MCLE Credit: 2.0 (Ethics: 0.0)
Live-Interactive Credit: 0.0
Price: $140 (Includes a downloadable audio version.)
Viewable Through: 09/30/2020

Information

A pre-recorded streaming video replay from the September 2017 webcast, Medical Devices: The FDA's Role in Your Case.


Why Attend?

If you have a case involving medical devices, you need this seminar!

  • Explore the FDA powers over medical devices
  • Understand the procedures it uses, and the documentation it produces
  • Learn how such documentation can affect your medical device case

Medical devices are very broadly defined by the applicable law. The definition includes everything from basic products such as bandages up to and even beyond the latest sophisticated surgical implants. These products are used in almost all aspects of modern medicine, often enabling positive outcomes once thought impossible.

On occasion, however, an outcome is not so positive, whether through errors of design, labeling, or manufacture. This can be the basis for personal injury litigation. Can the U.S. Food and Drug Administration (FDA) regulatory actions impact this litigation? Beyond those concerns, knowledge of the FDA’s regulation of medical devices will enhance a lawyer’s ability to assist a company that makes or markets such products.
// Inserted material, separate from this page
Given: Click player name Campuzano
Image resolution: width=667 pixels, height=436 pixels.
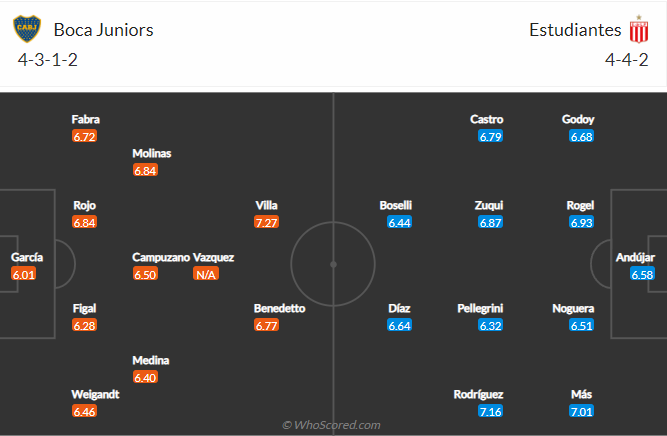Looking at the screenshot, I should 160,257.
The FDA has plenary authority over medical devices, regulating how they are made, marketed, and sold, always with an eye toward effectiveness and safety. The rigor of the approval process depends on the FDA’s assessment of the risk the device poses. Those with the greatest risk receive the greatest scrutiny. Once medical devices are in the market, the FDA is tasked with monitoring the safe manufacture through a series of quality system regulations and inspections. In all of these functions the agency has a wide array of enforcement powers including but not limited to issuing inspection reports, warning letters, as well as requiring product recalls, and, where the agency deems needed, enforcement through civil and even criminal prosecution.

Our speakers, whose expertise involves years of working closely with, and against, the FDA in its regulatory role, will distill the FDA’s process to its essentials, and present it in an understandable and useful manner.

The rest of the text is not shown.